5歳年上で、同じく「アングラ演劇」ブームでしのぎを削った寺山修司氏と同じ命日というのに驚いた。二人は仲が悪くてよくケンカをしていたというが、実はケンカするほど仲が良かったという話も聞く。
だが、なんだか寺山氏が「おい!唐、早く来いよ!!」と天国から呼んだかのような、まさしく〝劇的な〟最期だなぁと感じ入った。

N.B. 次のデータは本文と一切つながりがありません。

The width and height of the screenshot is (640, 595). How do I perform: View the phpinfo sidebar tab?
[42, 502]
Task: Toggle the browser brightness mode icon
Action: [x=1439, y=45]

そんな二人の歴史的に有名な話が、天井桟敷館の裏手の金王神社の境内に紅テントを張って状況劇場が公演をやっていたときの大喧嘩だ。両者入り乱れての路上乱闘で警察に逮捕されるほどの騒ぎになった。
そんなことを思い出した。もちろんこの出来事は私が小学生のころ、昭和44年の話だ。だからリアルタイムではなく後で知った話だが、そんな唐十郎氏と寺山修司氏の命日が同じということで思い出したのだった。
ちょうど、先日、大学で寺山氏の「田園に死す」を見たばかりというタイミングもあった。久々の寺山作品は色あせず、衝撃的だった。
時代を先取りしていた二人。今頃、天国で酒を飲みながら演劇論を戦わせているのだろうか。